[PATCH 2/8] bpf: Recover arena kernel faults with scratch page
Emil Tsalapatis
emil at etsalapatis.com
Wed May 20 20:16:57 PDT 2026
On Wed May 20, 2026 at 7:50 PM EDT, Tejun Heo wrote:
> From: Kumar Kartikeya Dwivedi <memxor at gmail.com>
>
> BPF arena usage is becoming more prevalent, but kernel <-> BPF communication
> over arena memory is awkward today. Data has to be staged through a trusted
> kernel pointer with extra code and copying on the BPF side. While reads
> through arena pointers can use a fault-safe helper, writes don't have a good
> solution. The in-line alternative would need instruction emulation or asm
> fixup labels.
>
> Enable direct kernel-side reads and writes within GUARD_SZ / 2 of any
> handed-in arena pointer, without bounds checking. A per-arena scratch page
> is installed by the arch fault path into empty arena kernel PTEs - x86 from
> page_fault_oops() for not-present faults, arm64 from __do_kernel_fault() for
> translation faults, both after the existing exception-table and KFENCE
> handling.

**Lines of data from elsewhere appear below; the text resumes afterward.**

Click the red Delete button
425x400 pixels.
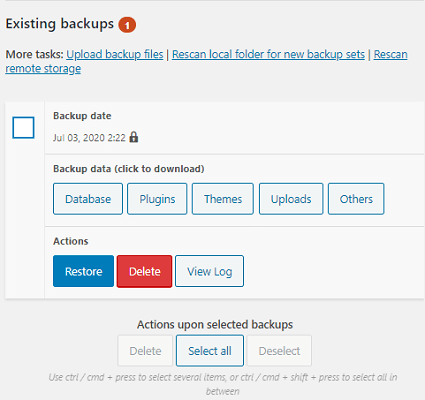(x=145, y=271)
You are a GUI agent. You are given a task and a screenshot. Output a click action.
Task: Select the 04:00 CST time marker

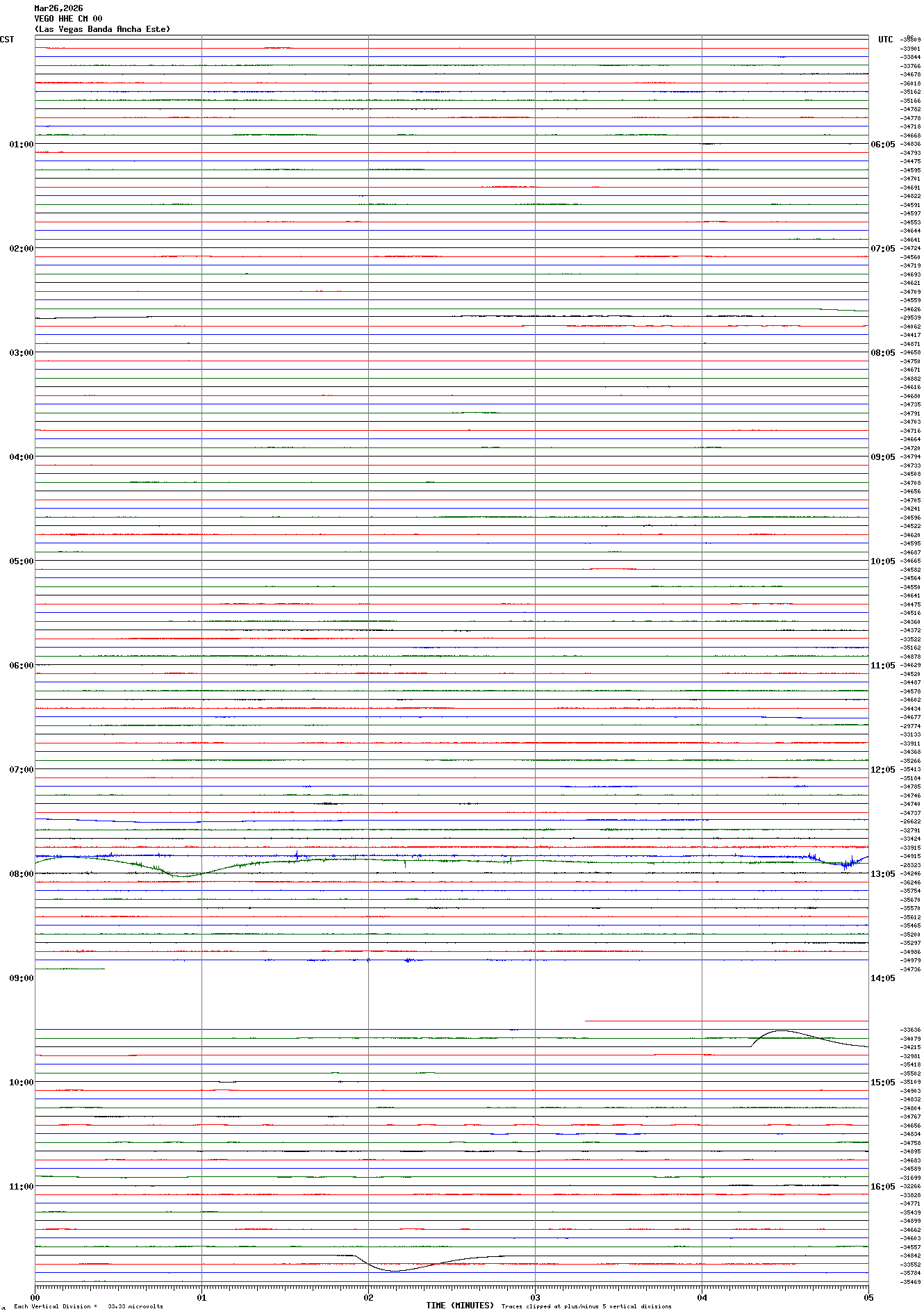click(21, 457)
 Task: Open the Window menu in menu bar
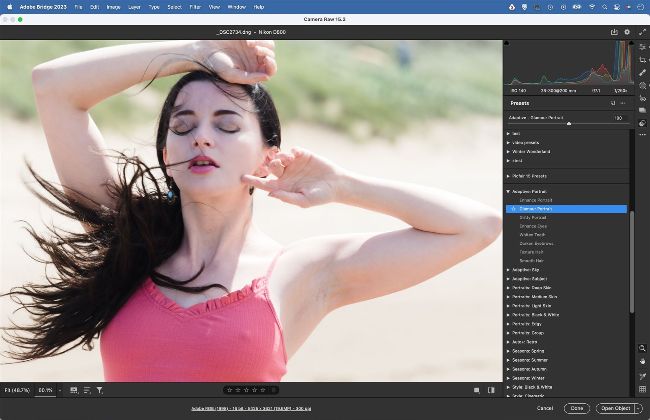click(237, 6)
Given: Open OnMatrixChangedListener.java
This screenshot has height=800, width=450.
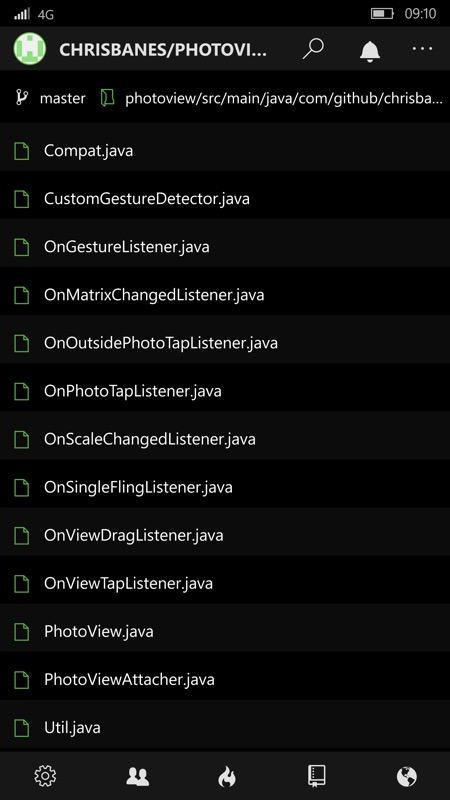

The faulting instruction retries and the access is also reported
> through the program's BPF stream, preserving error reporting.
>
> bpf_prog_find_from_stack() resolves the current BPF program (and its arena)
> from the kernel stack - no new bpf_run_ctx state is added. Recovery covers
> the 4 GiB arena plus the upper half-guard (GUARD_SZ / 2). The lower
> half-guard is excluded because well-behaved kfuncs only access forward from
> arena pointers. The kfunc-author contract - access at most GUARD_SZ / 2 past
> a handed-in pointer - is documented in Documentation/bpf/kfuncs.rst.
>
> The install is lock-free via ptep_try_set(). On race-loss the winning
> installer's PTE is already valid, so the access retry succeeds. The arena
> clear path uses ptep_get_and_clear() so installer and clearer race through
> atomic accessors. No flush_tlb_kernel_range() afterwards. Stale "not mapped"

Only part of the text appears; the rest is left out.